In the public version of that you can already see how that's working out, as their stocks have routinely collapsed by 70-90% over the past year. Those companies will either have to sell themselves off for a fraction of what they were formerly worth, slash expenditures heavily (ie fire employees and cut expansion plans), or heavily dilute to raise some funds and pray the beating stops before they run out of money.

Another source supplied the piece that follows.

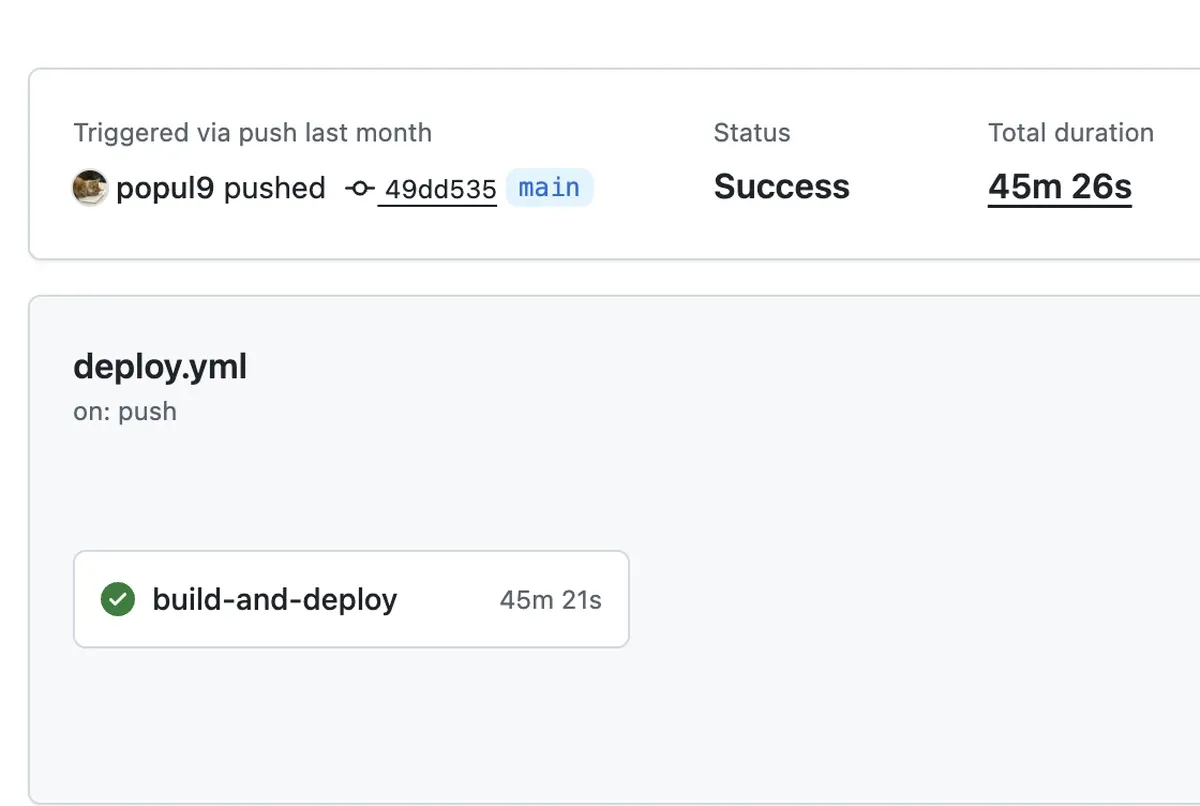Open commit 49dd535
Screen dimensions: 1200x806
pos(437,188)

The crash that the pandemic should have brought forth (and nearly did), is here now. They temporarily papered over the disaster, and the bill has arrived regardless as it always does.

Some examples:

Snowflake: $715m operating loss on $1.2b in sales (lol) | Unity Software: $591m operating loss on $1.2b in sales | Roblox: $511m operating loss on $2b in sales | Palantir: $336m operating loss on $1.6b in sales | Robinhood: $2b operating loss on $1.6b in sales (lol) | Affirm: $632m operating loss on $1.2b in sales | SoFi: $411m pre-tax loss on $1.1b in sales | Twilio: $936m operating loss on $3b in sales | Uber: $2.7b op loss on $21b sales | Lyft: $865m op loss on $3.4b sales | UiPath: $500m op loss on $892m sales | Asana: $265m op loss on $378m in sales (lol) | Lemonade: $258m pre-tax loss on $149m sales (lol) | Fastly: $232m op loss on $371m in sales

And so on.

Some of these loss vs sales ratios very much resemble the excesses of the dotcom bubble. When the music stops (as it has), the losses become a lot more difficult to manage, the market smashes the stocks, customers pull back in recessionary environments, losses get even worse, companies have to slash and burn, and a lot of things go sideways in that hurricane.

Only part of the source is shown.